_Selected passage_:
══════════

Wednesday, July 31, 2019

Why is this June hotter seen with GHCN V4 than V3? - and lots of active graphics.

This post is a follow-up to one a few days ago on differences seen calculating monthly global averages using TempLS and version 4 of GHCNrather than V3. It followed a post of Clive Best, who has a similar program, and was finding differences. I too found that June 2019 rose about 0.07°C while using GHCN V3 did not show a rise. I think overall differences are small, but I wanted to look at the underlying arithmetic.

So, as foreshadowed, I adapted my program to use its LOESS based calculation and graphics, in which I could calculate differences. But there was mission creep, as I found that being able to put disparate data on the same equally spaced grid made a lot of other things possible. So I showed also the effects of homogenisation. It does answer the question of why V4 made a difference this month, but there is a lot more to learn.

First let me tell the many uses of the main graphic, which is shown below. It is the familiar WebGL trackball Earth. You can drag it about and zoom. Click on the little map to quickly center at a chosen point. But importantly for this inquiry, you can control the content. The checkboxes top right let you switch on/off the display of V3 and V4 or SST nodes, or the shading (called "loess"), or even the map. And the radio buttons on the right give the choice of five data sets for June 2019, which are
  • Un V4-V3 which is the difference of TempLS anomalies using unadjusted GHCN data from V4 and V3.
  • Adj V4-V3 the corresponding difference using adjusted GHCN data (QCF, pairwise homogenised)
  • V4 Un - Adj the difference between unadjusted and adjusted data, for a V4 calculation
  • V3 Un - Adj same for V3
  • V4 Unadjusted just the TempLS anomalies using V4. It is the LOESS version of my regularly updated mesh plot.
So I'll show the plot here, with below an expanded discussion of what can be learnt from it.

Improved coverage in GHCN V4

This is shown most clearly if you switch off loess, and toggle the boxes controlling V3nodes and V4nodes. What are displayed are the stations that reported in June (so far). The improvement of coverage is greater than I had thought, and as I will show is the basis for V3/V4 discrepancies.

The V3/V4 difference for June, and reasons.

══════════

_Data excerpt_:

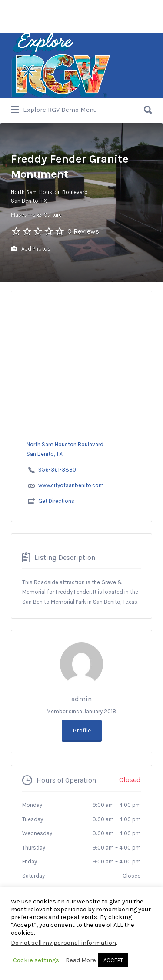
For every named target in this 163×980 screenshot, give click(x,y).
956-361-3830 (57, 469)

══════════

_Objective_: Return the post comparing June temperatures in GHCN V4 and V3 in full, word for word. This data is not needed.

_Answer to this exercise_:
Wednesday, July 31, 2019

Why is this June hotter seen with GHCN V4 than V3? - and lots of active graphics.

This post is a follow-up to one a few days ago on differences seen calculating monthly global averages using TempLS and version 4 of GHCNrather than V3. It followed a post of Clive Best, who has a similar program, and was finding differences. I too found that June 2019 rose about 0.07°C while using GHCN V3 did not show a rise. I think overall differences are small, but I wanted to look at the underlying arithmetic.

So, as foreshadowed, I adapted my program to use its LOESS based calculation and graphics, in which I could calculate differences. But there was mission creep, as I found that being able to put disparate data on the same equally spaced grid made a lot of other things possible. So I showed also the effects of homogenisation. It does answer the question of why V4 made a difference this month, but there is a lot more to learn.

First let me tell the many uses of the main graphic, which is shown below. It is the familiar WebGL trackball Earth. You can drag it about and zoom. Click on the little map to quickly center at a chosen point. But importantly for this inquiry, you can control the content. The checkboxes top right let you switch on/off the display of V3 and V4 or SST nodes, or the shading (called "loess"), or even the map. And the radio buttons on the right give the choice of five data sets for June 2019, which are
  • Un V4-V3 which is the difference of TempLS anomalies using unadjusted GHCN data from V4 and V3.
  • Adj V4-V3 the corresponding difference using adjusted GHCN data (QCF, pairwise homogenised)
  • V4 Un - Adj the difference between unadjusted and adjusted data, for a V4 calculation
  • V3 Un - Adj same for V3
  • V4 Unadjusted just the TempLS anomalies using V4. It is the LOESS version of my regularly updated mesh plot.
So I'll show the plot here, with below an expanded discussion of what can be learnt from it.

Improved coverage in GHCN V4

This is shown most clearly if you switch off loess, and toggle the boxes controlling V3nodes and V4nodes. What are displayed are the stations that reported in June (so far). The improvement of coverage is greater than I had thought, and as I will show is the basis for V3/V4 discrepancies.

The V3/V4 difference for June, and reasons.